L’Aglianese batte il Sasso Marconi e allunga sul Fiorenzuola ma Capecchi avverte tutti: «Abbiamo vinto una battaglia, non la guerra»
Tre punti sofferti ma molto pesanti quelli raccolti dall’Aglianese sul terreno del Sasso Marconi. Un risultato maturato nella ripresa, dopo che i neroverdi avevano chiuso in vantaggio la prima frazione grazie alla rete di Federico Russo. Lo stesso Russo è stato decisivo nel secondo tempo quando ha trovato il gol decisivo dopo il momentaneo pareggio della formazione di casa.

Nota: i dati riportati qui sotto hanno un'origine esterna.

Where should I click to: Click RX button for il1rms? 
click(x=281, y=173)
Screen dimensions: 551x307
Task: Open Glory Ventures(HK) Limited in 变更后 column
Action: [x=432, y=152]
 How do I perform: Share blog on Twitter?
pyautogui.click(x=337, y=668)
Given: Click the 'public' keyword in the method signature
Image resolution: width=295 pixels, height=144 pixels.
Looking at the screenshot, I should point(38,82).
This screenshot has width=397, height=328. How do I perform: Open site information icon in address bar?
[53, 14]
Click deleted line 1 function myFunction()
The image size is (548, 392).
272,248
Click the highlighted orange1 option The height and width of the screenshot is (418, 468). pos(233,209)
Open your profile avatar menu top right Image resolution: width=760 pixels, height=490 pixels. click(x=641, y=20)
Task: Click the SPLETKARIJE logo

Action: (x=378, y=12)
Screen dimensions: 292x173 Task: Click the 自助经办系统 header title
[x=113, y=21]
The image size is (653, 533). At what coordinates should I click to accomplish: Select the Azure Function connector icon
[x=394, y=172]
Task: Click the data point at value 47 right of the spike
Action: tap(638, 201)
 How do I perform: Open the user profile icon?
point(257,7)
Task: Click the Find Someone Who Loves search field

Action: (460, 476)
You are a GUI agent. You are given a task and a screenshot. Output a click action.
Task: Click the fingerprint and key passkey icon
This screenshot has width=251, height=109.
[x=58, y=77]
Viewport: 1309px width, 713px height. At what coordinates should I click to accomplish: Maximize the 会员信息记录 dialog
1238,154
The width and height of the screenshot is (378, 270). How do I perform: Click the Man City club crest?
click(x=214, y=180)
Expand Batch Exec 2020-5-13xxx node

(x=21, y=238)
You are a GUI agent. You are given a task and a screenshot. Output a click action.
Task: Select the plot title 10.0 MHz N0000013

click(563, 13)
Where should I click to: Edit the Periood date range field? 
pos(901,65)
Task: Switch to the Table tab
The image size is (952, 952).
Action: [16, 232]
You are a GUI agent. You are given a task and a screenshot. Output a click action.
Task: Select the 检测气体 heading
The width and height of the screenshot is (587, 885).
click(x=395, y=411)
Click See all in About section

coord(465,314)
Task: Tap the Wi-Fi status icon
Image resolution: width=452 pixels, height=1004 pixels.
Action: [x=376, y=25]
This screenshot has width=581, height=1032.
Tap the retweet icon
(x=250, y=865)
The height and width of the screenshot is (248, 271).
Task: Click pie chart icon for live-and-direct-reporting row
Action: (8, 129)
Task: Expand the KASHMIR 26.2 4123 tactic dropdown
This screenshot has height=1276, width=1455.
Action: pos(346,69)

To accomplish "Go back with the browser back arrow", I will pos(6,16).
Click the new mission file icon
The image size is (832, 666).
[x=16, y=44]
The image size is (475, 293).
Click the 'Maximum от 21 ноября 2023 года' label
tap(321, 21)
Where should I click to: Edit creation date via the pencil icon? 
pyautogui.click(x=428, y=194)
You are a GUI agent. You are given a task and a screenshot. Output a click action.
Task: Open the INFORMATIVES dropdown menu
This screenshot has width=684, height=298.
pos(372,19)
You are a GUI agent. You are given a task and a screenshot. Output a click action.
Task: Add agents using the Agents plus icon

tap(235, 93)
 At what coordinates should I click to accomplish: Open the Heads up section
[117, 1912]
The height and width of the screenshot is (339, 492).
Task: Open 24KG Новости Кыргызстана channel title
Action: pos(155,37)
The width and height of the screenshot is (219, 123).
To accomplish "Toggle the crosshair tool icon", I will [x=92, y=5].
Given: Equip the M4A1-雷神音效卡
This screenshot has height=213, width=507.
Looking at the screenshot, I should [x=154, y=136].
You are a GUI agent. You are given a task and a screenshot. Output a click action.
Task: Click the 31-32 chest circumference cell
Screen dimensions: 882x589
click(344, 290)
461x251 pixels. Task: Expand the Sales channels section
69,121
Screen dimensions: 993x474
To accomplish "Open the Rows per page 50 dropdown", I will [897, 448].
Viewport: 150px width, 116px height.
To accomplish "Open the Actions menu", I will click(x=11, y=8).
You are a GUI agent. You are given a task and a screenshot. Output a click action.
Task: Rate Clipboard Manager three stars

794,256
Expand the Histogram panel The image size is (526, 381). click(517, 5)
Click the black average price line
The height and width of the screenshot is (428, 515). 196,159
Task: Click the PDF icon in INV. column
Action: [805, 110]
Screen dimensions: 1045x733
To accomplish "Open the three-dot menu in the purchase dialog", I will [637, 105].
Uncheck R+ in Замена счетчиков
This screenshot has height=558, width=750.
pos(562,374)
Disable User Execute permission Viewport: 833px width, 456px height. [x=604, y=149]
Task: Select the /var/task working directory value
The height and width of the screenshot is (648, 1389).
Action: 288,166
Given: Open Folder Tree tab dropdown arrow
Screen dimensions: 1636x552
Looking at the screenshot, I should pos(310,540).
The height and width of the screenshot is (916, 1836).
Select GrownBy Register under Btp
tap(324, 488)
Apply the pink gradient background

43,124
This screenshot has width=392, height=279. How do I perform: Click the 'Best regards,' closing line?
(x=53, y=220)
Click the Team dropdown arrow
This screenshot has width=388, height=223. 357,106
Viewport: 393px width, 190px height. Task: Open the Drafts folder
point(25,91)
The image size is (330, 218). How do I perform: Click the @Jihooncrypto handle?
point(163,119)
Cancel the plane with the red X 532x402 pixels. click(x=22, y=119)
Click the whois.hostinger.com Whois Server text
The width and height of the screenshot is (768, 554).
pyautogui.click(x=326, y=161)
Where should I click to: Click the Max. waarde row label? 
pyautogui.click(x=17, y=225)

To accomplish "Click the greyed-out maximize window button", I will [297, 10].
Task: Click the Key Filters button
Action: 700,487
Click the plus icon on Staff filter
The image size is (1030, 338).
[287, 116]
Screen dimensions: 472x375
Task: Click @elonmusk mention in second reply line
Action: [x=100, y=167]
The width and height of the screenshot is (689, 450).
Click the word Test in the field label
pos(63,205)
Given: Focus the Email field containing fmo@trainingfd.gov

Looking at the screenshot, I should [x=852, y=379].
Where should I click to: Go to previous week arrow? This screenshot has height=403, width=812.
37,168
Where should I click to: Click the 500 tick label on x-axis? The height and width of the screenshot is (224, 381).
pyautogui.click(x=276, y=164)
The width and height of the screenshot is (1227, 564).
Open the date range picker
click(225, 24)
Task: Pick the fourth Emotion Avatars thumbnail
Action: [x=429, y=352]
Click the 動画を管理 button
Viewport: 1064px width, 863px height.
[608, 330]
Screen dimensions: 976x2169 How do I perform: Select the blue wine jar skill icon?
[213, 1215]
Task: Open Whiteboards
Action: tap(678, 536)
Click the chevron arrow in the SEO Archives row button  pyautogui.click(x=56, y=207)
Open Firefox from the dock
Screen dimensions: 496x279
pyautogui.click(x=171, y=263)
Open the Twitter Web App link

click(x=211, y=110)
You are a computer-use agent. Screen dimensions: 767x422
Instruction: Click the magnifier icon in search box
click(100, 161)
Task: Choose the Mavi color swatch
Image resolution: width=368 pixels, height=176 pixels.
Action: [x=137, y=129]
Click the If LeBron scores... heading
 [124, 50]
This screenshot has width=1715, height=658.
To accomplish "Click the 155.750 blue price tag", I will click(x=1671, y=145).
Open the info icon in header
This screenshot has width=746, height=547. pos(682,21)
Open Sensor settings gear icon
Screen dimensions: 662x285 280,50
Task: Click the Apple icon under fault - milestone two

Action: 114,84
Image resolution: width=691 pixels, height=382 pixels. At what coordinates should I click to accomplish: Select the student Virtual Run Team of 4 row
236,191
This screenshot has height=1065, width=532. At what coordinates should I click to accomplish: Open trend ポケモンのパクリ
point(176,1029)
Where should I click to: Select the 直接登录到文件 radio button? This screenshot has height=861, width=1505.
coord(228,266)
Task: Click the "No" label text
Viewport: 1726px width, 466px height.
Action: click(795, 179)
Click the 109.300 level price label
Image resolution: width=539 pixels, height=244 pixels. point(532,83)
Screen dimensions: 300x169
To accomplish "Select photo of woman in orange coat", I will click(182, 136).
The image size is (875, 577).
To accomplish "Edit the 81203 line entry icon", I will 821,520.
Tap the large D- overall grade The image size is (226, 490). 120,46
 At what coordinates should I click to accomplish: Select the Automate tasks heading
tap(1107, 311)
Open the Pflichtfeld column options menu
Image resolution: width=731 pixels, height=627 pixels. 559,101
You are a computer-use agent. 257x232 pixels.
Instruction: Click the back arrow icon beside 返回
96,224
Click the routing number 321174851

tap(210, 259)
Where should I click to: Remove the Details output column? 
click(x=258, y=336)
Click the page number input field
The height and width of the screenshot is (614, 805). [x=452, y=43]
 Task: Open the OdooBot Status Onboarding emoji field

Con questa vittoria l’Aglianese sale a quota 64 punti in classifica, mantenendo tre lunghezze sul Lentigione. Salgono a cinque invece i punti di vantaggio sul Fiorenzuola, bloccato sul pareggio a Forte dei Marmi, anche se i rossoneri hanno due gare da recuperare. Il prossimo weekend i neroverdi saranno attesi da un turno di pausa durante il quale verranno disputati alcuni dei recuperi mancanti. Il ritorno in campo è previsto per il 6 giugno quando al “Bellucci” arriverà il Lentigione.
Soddisfatto nel post-partita Matteo Capecchi, tecnico dell’Aglianese, che però ha invitato tutti a non abbassare la guardia: «Abbiamo vinto ma ci manca ancora tanta strada da fare. Quattro partite sono tantissime e ogni singolo punto potrà fare una differenza enorme perciò non sono ammessi cali di tensione. Siamo riusciti a vincere la prima finale, ce ne mancano altre quattro. Oggi abbiamo fornito un’ottima prova, nel primo tempo ci è mancato un pizzico di concretezza ma nella ripresa abbiamo legittimato il successo. Dopo il gol del vantaggio abbiamo provato a più riprese a chiudere la gara pur senza riuscirci. Su Federico (Russo, ndr) sapete come la penso, è un calciatore con un talento pazzesco. Abbiamo la fortuna di avere una batteria di attaccanti fortissima e che per tutto l’anno ha garantito una sana competizione».